Be it enacted by the General Assembly of the State of Indiana:
SOURCE: IC 12-15-1-21; (11)IN1221.1.1. -->
SECTION 1. IC 12-15-1-21 IS ADDED TO THE INDIANA CODE
AS A NEW SECTION TO READ AS FOLLOWS [EFFECTIVE JULY
1, 2011]: Sec. 21. To the extent allowed by federal law, the office
may use federal or state funds under the Medicaid program to pay
premiums and other expenses related to a life insurance policy that
is owned by an applicant or a recipient who has:
(1) made an irrevocable election to name the state as the
beneficiary of the life insurance policy; or
(2) assigned the life insurance policy to the state.
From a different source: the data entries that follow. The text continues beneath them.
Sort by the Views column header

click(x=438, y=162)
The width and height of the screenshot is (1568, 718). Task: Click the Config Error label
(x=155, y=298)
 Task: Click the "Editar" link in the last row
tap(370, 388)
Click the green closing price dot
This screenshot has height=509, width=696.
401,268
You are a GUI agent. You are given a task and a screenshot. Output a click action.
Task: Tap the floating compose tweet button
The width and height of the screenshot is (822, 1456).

SOURCE: IC 12-15-2-17; (11)IN1221.1.2. -->
SECTION 2. IC 12-15-2-17 IS AMENDED TO READ AS
FOLLOWS [EFFECTIVE JULY 1, 2011]: Sec. 17. (a) Except as
provided in subsections (b) and (d), if an applicant for or a recipient of
Medicaid:
(1) establishes one (1) irrevocable trust that has a value of not
more than ten thousand dollars ($10,000), exclusive of interest,
and is established for the sole purpose of providing money for the
burial of the applicant or recipient;
(2) enters into an irrevocable prepaid funeral agreement having a
value of not more than ten thousand dollars ($10,000); or
(3) owns a life insurance policy with a face value of not more than
ten thousand dollars ($10,000) and with respect to which
provision is made to pay not more than ten thousand dollars
($10,000) toward the applicant's or recipient's funeral expenses;
the value of the trust, prepaid funeral agreement, or life insurance
policy may not be considered as a resource in determining the
applicant's or recipient's eligibility for Medicaid.
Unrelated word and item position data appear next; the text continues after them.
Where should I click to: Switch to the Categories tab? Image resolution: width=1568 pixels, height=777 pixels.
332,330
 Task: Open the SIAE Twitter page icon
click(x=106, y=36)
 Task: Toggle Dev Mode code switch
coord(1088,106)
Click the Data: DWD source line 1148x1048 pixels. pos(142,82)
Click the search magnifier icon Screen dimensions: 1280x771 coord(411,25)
(b) Subject to subsection (d), if an applicant for or a recipient of
Medicaid establishes an irrevocable trust or escrow under IC 30-2-13,
the entire value of the trust or escrow may not be considered as a
resource in determining the applicant's or recipient's eligibility for
Medicaid.
(c) Except as provided in IC 12-15-3-7, if an applicant for or a
recipient of Medicaid owns resources described in subsection (a) and
the total value of those resources is more than ten thousand dollars
($10,000), the value of those resources that is more than ten thousand
dollars ($10,000) may be considered as a resource in determining the
applicant's or recipient's eligibility for Medicaid.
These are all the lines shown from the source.